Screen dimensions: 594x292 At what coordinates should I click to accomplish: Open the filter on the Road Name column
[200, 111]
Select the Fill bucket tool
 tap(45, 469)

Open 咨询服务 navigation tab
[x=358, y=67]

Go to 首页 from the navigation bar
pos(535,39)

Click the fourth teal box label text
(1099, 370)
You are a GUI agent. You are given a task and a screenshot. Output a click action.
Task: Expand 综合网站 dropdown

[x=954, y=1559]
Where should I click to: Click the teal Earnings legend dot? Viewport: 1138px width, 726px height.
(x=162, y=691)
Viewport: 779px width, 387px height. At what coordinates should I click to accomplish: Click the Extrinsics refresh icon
----
§ **Task objective**
Having found the line with "You are a GUI" in the listing above, transcribe it and every line after it to the end, exactly, with no additions.

§ **Response to this exercise**
You are a GUI agent. You are given a task and a screenshot. Output a click action.
Task: Expand 综合网站 dropdown

[x=954, y=1559]
Where should I click to: Click the teal Earnings legend dot? Viewport: 1138px width, 726px height.
(x=162, y=691)
Viewport: 779px width, 387px height. At what coordinates should I click to accomplish: Click the Extrinsics refresh icon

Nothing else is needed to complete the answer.